Monday, April 28, 2014

Wednesday, April 23, 2014

Banjo Man

Another good man crossed the great divide: Banjo Larry Thompson, a dear, sweet man and a fine, fine musician. He could pick with the best of them, pick along with anything, and he kept a good, steady rhythm. He sang everything with gusto, humor and feeling in a surprisingly tuneful voice. Sometimes he'd break into a falsetto. And songs! Lord, he knew so many songs.  He died and took the song about the D'eautremont Brothers and the Train Robbery at Tunnel 13 with him. I'll never learn it now.

Many of his old pals gathered at the Pioneer Hall in Lithia Park to send him off. We sang a few songs, told a few stories, ate some food; you know, the things you do when the good ones go.  Afterwards, some of his friends went over to his house on Oak Street. I didn't go, but a couple of days later, I received this photograph of the banjo man in front of Banjo Larry's house.

I don't know when Larry had the banjo man carved out of the tree stump in front of his house, but it was decades ago. When we started hanging around his house in the 90s, it was completely covered in ivy. No-one had seen it in years. After the memorial, some of his friends and family went back to the house, cut back the bushes and found the banjo man still standing tall. He rose again.  Larry would approve.

Thursday, April 17, 2014

Today's Life Lesson

You can only give of your excess. If you give to others from your essence, that which you need to keep yourself emotionally healthy, it will create a vacuum.

Wednesday, April 16, 2014

Today's Vocabulary Word

Bootsypedia: (n): 1. The lone Ham-woman’s vast repository of random, useless facts, used to explicate the themes and meanings of obscure song lyrics; 2. Creative but generally inaccurate musical dramaturgy.  

Monday, April 7, 2014


After years of talking about it, I start regular vocal training today for the first time since 1978. At the introductory session last week, I was surprised and happy to learn that my muscle memory is intact. Every time the teacher gave me a note and I was able to make the correction immediately.  My body remembers.

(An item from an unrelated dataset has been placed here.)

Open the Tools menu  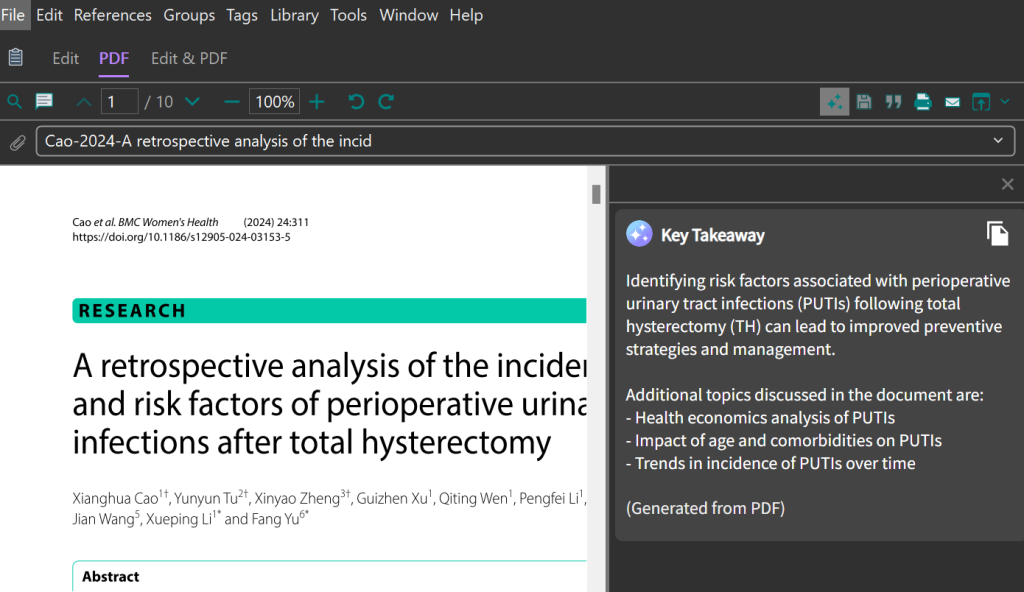(348, 15)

I'm thinking today about my last voice teacher Mr. Stewart Brady, one of the great vocal coaches of his generation. In 1976, I began studying with a small acting conservatory in San Francisco. During my second year, they cast me in a musical adaptation of The Cantebury Tales as the Prioress. I was to sing a song that was right at the top of my range.  After I was cast, my teachers arranged for me to take a course of intensive study with Mr. Brady, who was the singing teacher at ACT. I couldn't afford his fee and so they worked out some kind of scholarship, bless their hearts.

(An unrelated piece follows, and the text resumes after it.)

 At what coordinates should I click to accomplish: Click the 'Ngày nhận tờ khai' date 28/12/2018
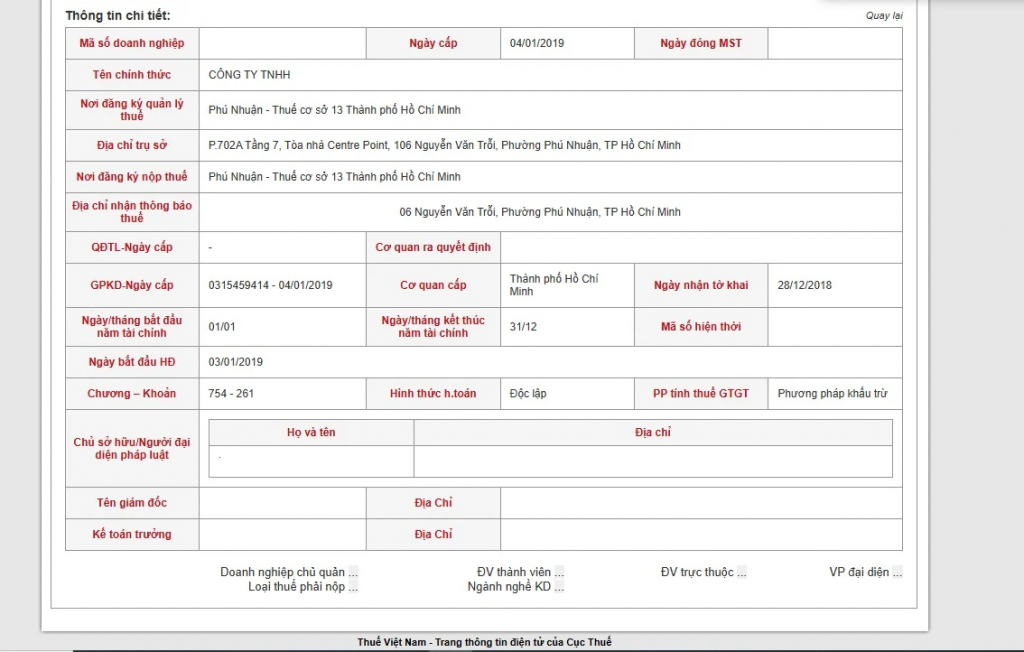point(804,285)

For eight weeks, I drove to Pacific Heights and studied with him in his astonishing, antique-filled mansion. Walking into that house was like walking into a museum. I'd never experienced anything even remotely like it. Oddly enough, I found a photo of his music room on another blog. Imagine uncultured and unsophisticated teenage me walking into this palace:

I was, of course, completely intimidated, but he immediately put me at ease.  He was an odd little man.  He must have been in his 70s when I met him, maybe older. He had been a child prodigy who toured the world singing concerts, but  he quit performing at age 13 and later became a vocal coach. His snow-white sideburns were groomed into perfect corkscrew curls, kind of a cross between hippie and Hasidim. He called me "darling" or "dear child" and, when I did something well, he would clap his hands and cheer "Brava! Bravissima!"   I had been singing as a second alto since childhood, but Mr. Brady immediately pegged me as mezzo-soprano. He taught me to de-emphasize my chest resonance and develop my head resonance to produce a lighter, sweeter tone. It worked. It was magical.

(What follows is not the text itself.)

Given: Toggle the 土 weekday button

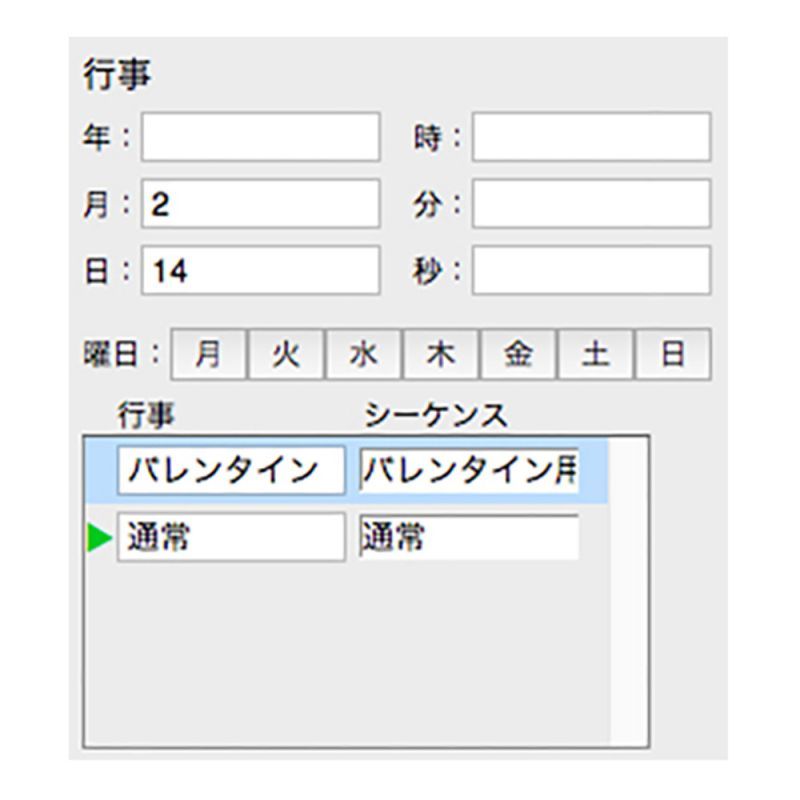Looking at the screenshot, I should tap(596, 354).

He once said to me,  "You have the kind of voice that most people enjoy, and I don't understand why."  He didn't mean it as an insult.  He was used to training world-renowned opera singers. We both knew he was completely out of my league. But, even though he outclassed me by miles, he was kind, welcoming, absolutely brilliant and generous with his knowledge. He taught me to treasure my voice as a beautiful and fluid instrument. Like a zen master, he taught me to let go and breathe.

I've never studied meditation techniques, but I learned to sing, a strangely similar discipline.

When I was young, I had a three octave range and could place my voice anywhere within that range with absolutely precision, clarity and ease. I didn't have to think about it, I just hit the note. Those days are gone; I won't get that voice back. But I can set up a regular regimen of exercises to repair my technique, reduce strain, and get a few more years out of this old instrument. I still have a few songs left to sing.